Cellular and molecular effects of a pulse butyrate regimen and new inducers of globin gene expression and hematopoiesis.

Cooley's anemia is characterized by a deficiency of beta-globin chains, a relative excess of alpha-globin chains, and consequent accelerated programmed death of developing erythroid cells in the bone marrow. Increasing expression of the gamma-globin genes to adequately balance excess alpha-globin chains can ameliorate this disorder. Butyrates induce gamma-globin experimentally, but can also cause cell growth arrest with prolonged exposure or high concentrations, which in turn can accelerate apoptosis. To determine if these potentially opposing effects can be balanced to enhance therapeutic efficacy, an intermittent "pulsed" regimen of butyrate was evaluated.

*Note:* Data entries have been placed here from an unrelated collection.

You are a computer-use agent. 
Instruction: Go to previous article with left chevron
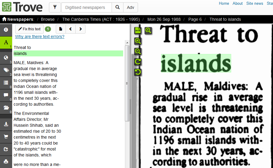(x=71, y=29)
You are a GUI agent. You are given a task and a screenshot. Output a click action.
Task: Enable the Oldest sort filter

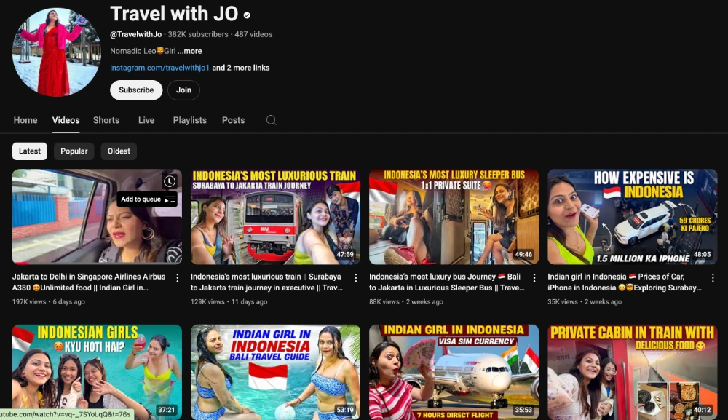point(119,151)
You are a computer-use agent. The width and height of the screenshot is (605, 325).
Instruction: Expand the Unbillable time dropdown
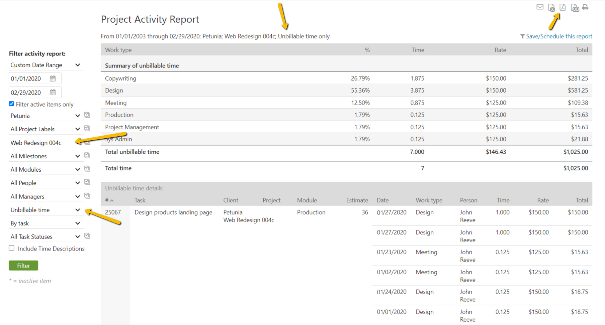[45, 210]
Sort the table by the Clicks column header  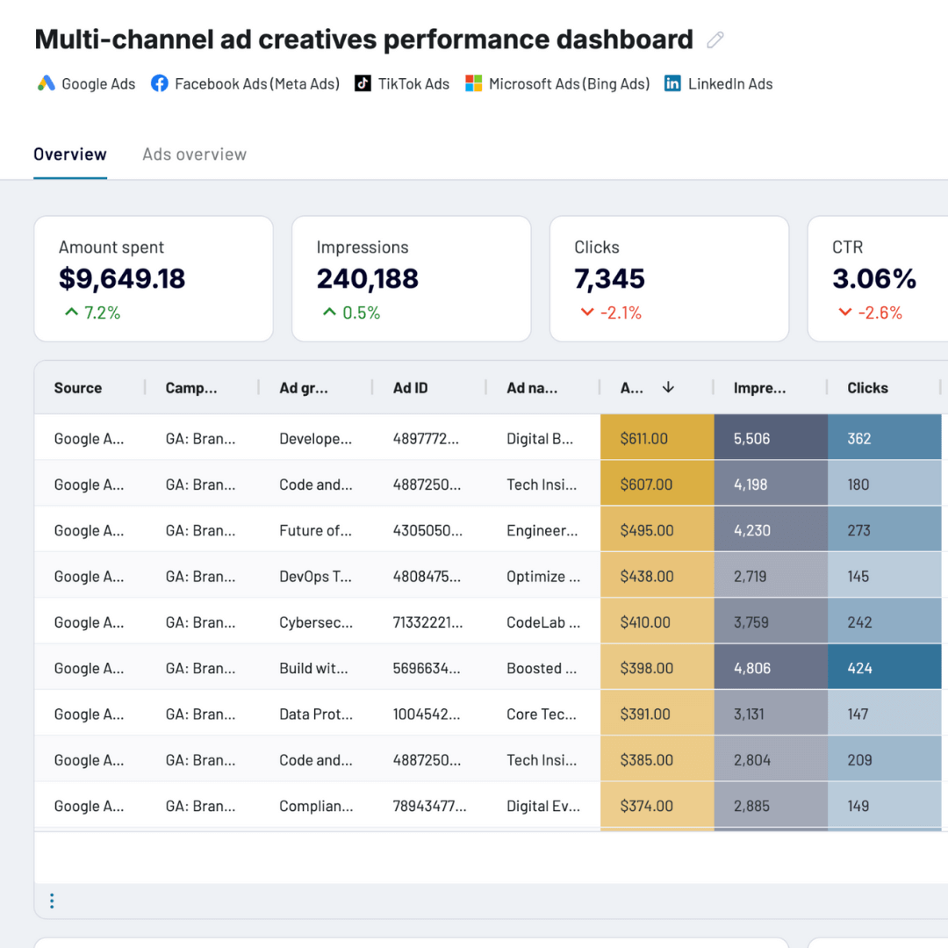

Following induction of gamma-globin mRNA and protein synthesis, total hemoglobin increased in beta-thalassemia patients by more than 2 g/dl above baseline, and Hb F increased above 20% in 5/8 sickle cell patients from baseline levels of 2% Hb F. Specific regulatory regions were identified in the gamma- and beta-globin gene promoters to which new binding of transcription factors, including alpha CP2 (an activator of gamma globin) occur during therapy solely in the butyrate-responsive patients. Other compounds which induce gamma globin, derivatives of acetic, phenoxyacetic, propionic, and cinnamic acids, and dimethylbutyrate, are under investigation. Some of these newer gamma-globin inducers (designed hemokines) provide better potential as therapeutics by also acting to increase hematopoietic cell viability and proliferation. Pharmacologic induction of expression of the endogenous gamma-globin genes is a realistic approach to therapy of the beta-globin disorders for many patients, with some effective agents available now and new therapeutics, with enhanced activities, under development.